L’estate è finita, come è finito il gran caldo che ci ha accompagnato in questi mesi. Ma per gli abitanti di Tor Marancia i giorni del solleone hanno visto un evento che darà i suoi frutti nei prossimi mesi: il 22 luglio scorso dirigenti e tecnici della Sovrintendenza Capitolina e della Commissione Cultura del Municipio VIII hanno svolto un sopralluogo tecnico all’interno della torre medievale di Tor Marancia, chiusa ormai da 10 anni. Come gli abitanti del quartiere ricorderanno, dopo il restauro avvenuto alla fine degli anni ’90 con il progetto Una terrazza per la città, la Torre e il suo parco hanno ospitato una serie di eventi e attività culturali, cui è seguito un periodo di abbandono fino all’occupazione abusiva della Torre e alla tamponatura definitiva dell’ingresso nell’autunno del 2009.

Scala interna

Nonostante l’attività dei vandali sia proseguita sulla muratura esterna, l’interno è stato salvaguardato dalla chiusura e risulta tuttora accessibile, anche se necessita di restauri e adeguamenti per la sicurezza.

Nella primavera 2018 alcuni borsisti dell’ISEM-Istituto di Storia dell’Europa Mediterranea del CNR, hanno lanciato l’idea di valorizzare una torre romana; dopo una serie di sopralluoghi hanno proposto quella di Tor Marancia per il suo stato di conservazione e la presenza di un’associazione di quartiere interessata molto attivamente alla salvaguardia e alla restituzione della Torre alla comunità.

È cominciata così la collaborazione tra l’ISEM-CNR e l’Associazione Parco della Torre di Tor Marancia.

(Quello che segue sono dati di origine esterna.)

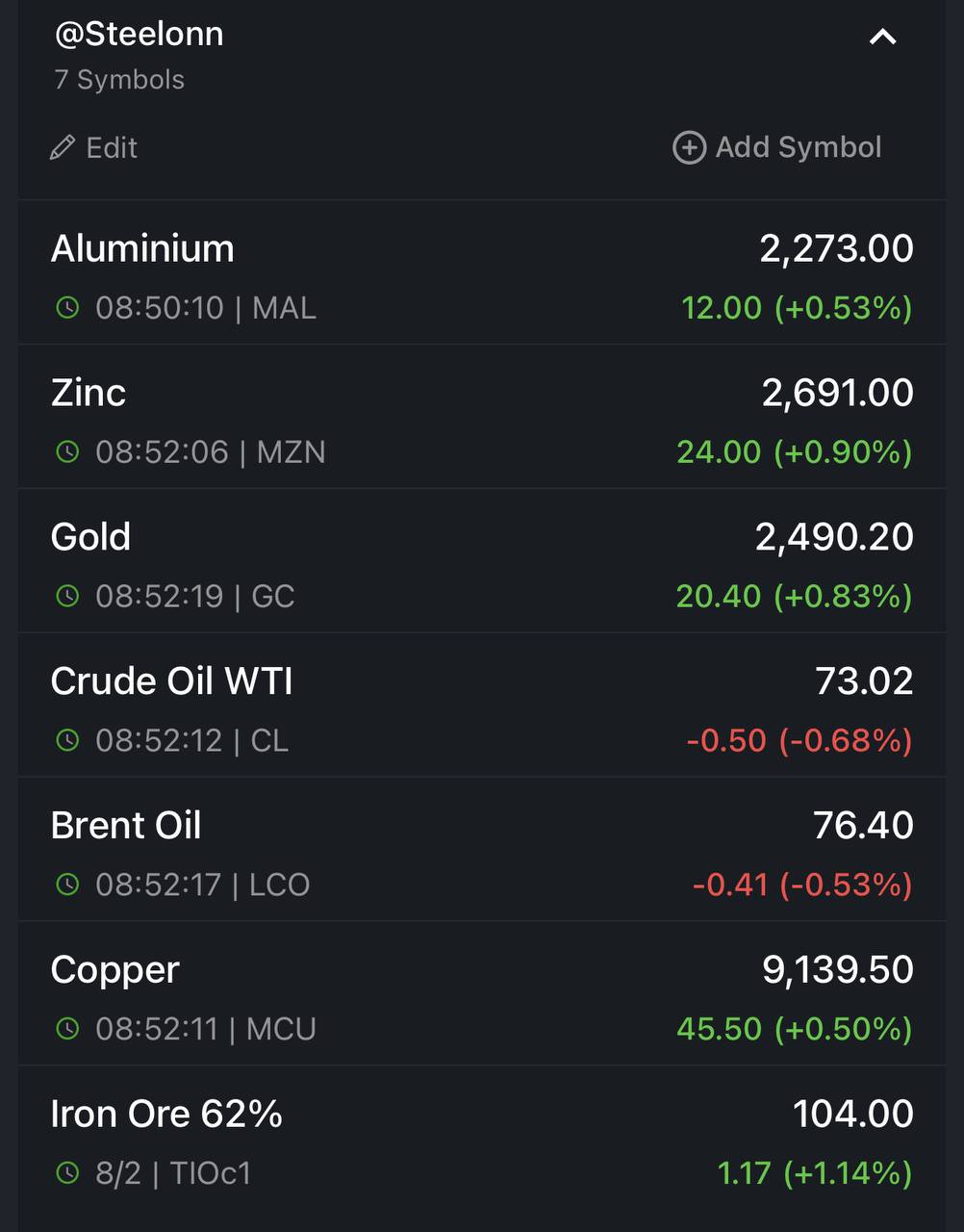Click the clock icon under Zinc

[x=67, y=451]
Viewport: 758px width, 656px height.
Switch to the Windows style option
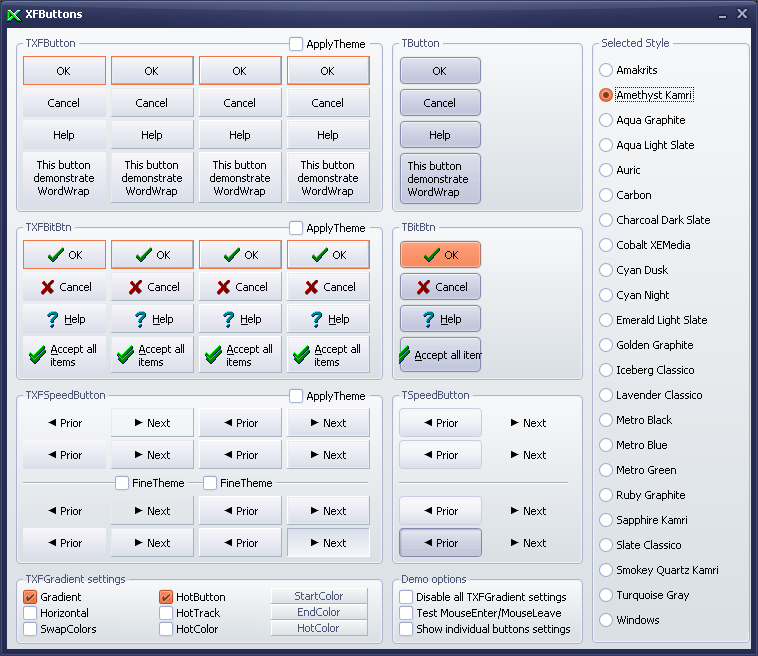point(606,620)
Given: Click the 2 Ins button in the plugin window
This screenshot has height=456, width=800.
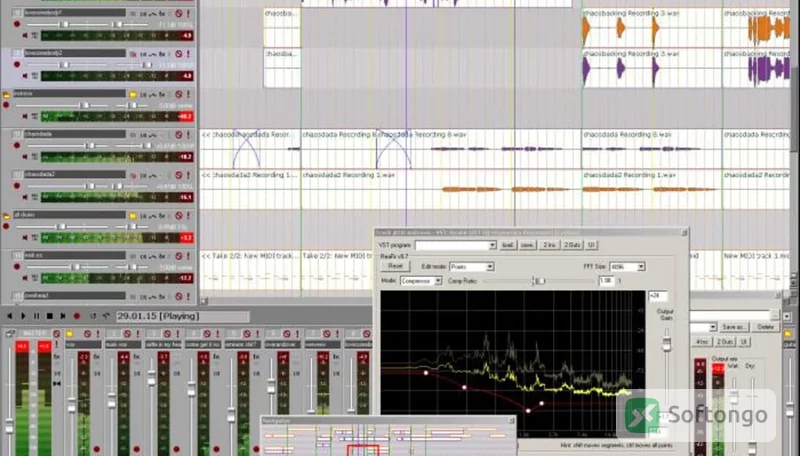Looking at the screenshot, I should [549, 245].

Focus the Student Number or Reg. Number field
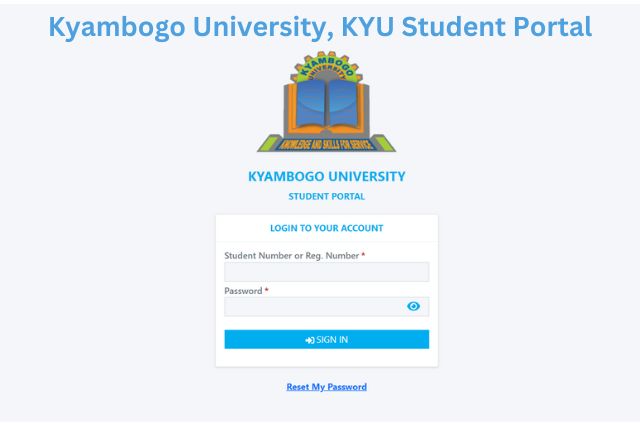tap(327, 272)
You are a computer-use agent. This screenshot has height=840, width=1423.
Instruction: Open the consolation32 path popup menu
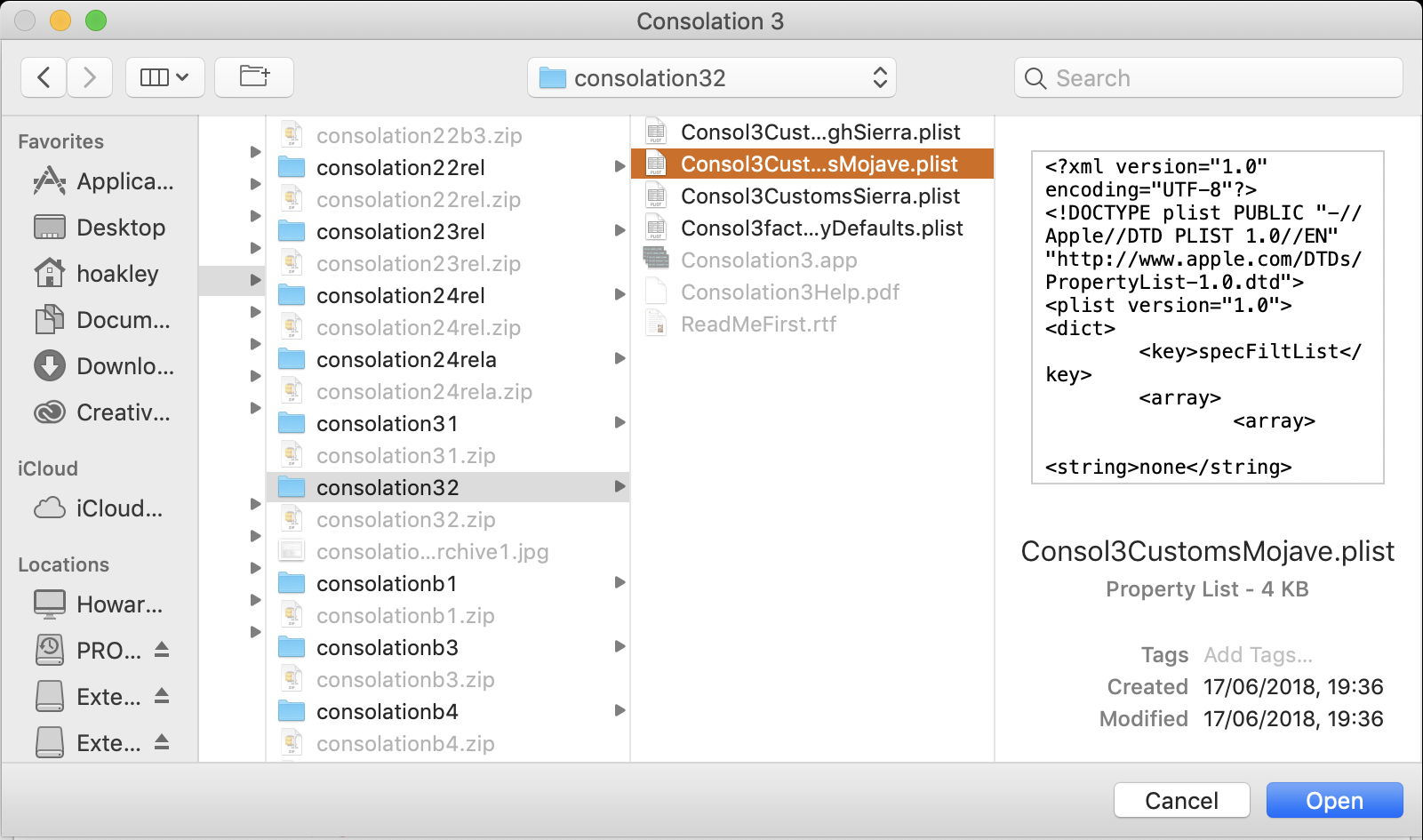[711, 78]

Da una parte l’ISEM che, come Istituto di Ricerca, sta svolgendo un lavoro scientifico, incentrato prevalentemente sull’analisi della documentazione esistente relativa alla storia del manufatto; dall’altra parte l’Associazione che, radicata sul territorio, ne conosce le problematiche e le vicende che l’hanno caratterizzata in tempi recenti.

Di questa collaborazione è stata messa a parte la Commissione Cultura dell’VIII Municipio che, insieme all’ISEM, ha coinvolto anche la Sovrintendenza.

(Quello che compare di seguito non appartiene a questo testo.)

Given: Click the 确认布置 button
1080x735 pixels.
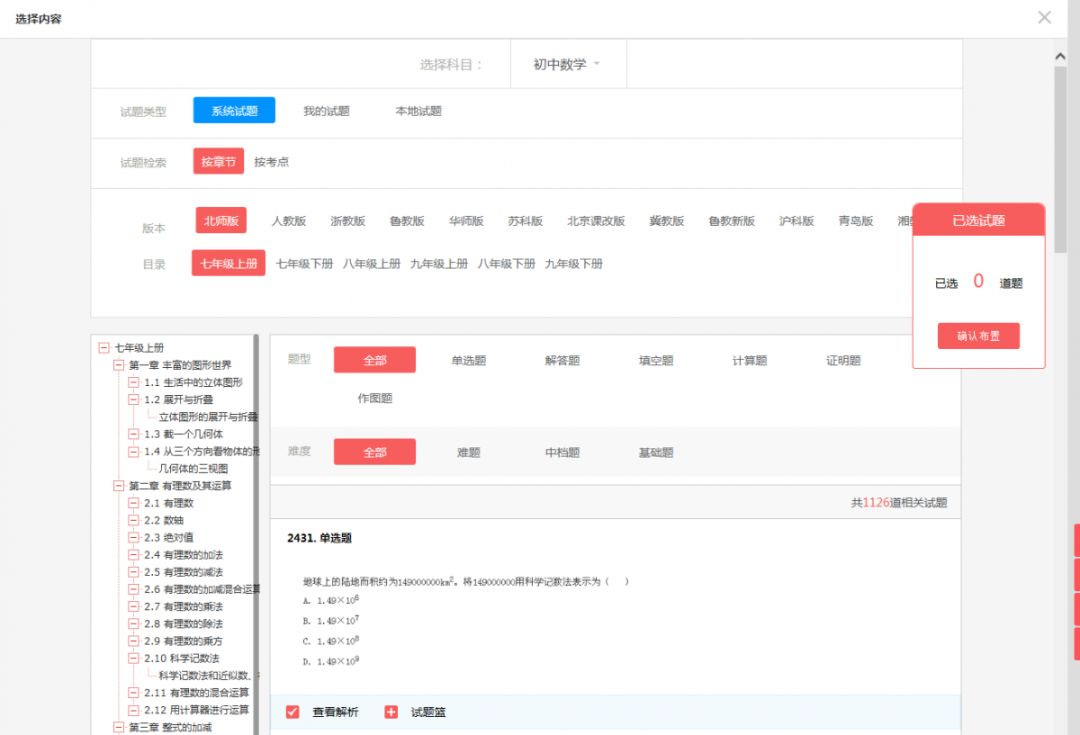Looking at the screenshot, I should 977,335.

E ora che gli attori ci sono tutti, il primo passo è stato fatto il 22 luglio, e si comincia a lavorare per il futuro.

Vista dal tetto verso Piazza dei Navigatori

Il progetto ISEM: Tor Marancia tra memoria e innovazione, che ha come scopo la costruzione di un geoportale che raccolga tutta la documentazione riguardante la Torre e il suo territorio, è stato presentato nel seminario che si è svolto nella sede del CNR di Roma il 13 dicembre 2018, ed ha ottenuto il logo dell’Unione Europea per l’anno Europeo del patrimonio culturale “2018 European Year of Cultural Heritage #EuropeForCulture”.

Gli aspetti della ricerca sono stati inoltre illustrati, nell’ambito della Conferenza Internazionale “Time in Space 2019. L’analisi spaziale sfida le certezze storiche” tenutosi a Pisa nel giugno scorso.

Nel frattempo la Sovrintendenza Capitolina e il Municipio VIII, come enti preposti alla tutela e alla promozione della Torre, lavorano per permetterne la riapertura e l’utilizzo a favore del territorio e della cittadinanza, anche con il coinvolgimento dell’ente Parco dell’Appia Antica.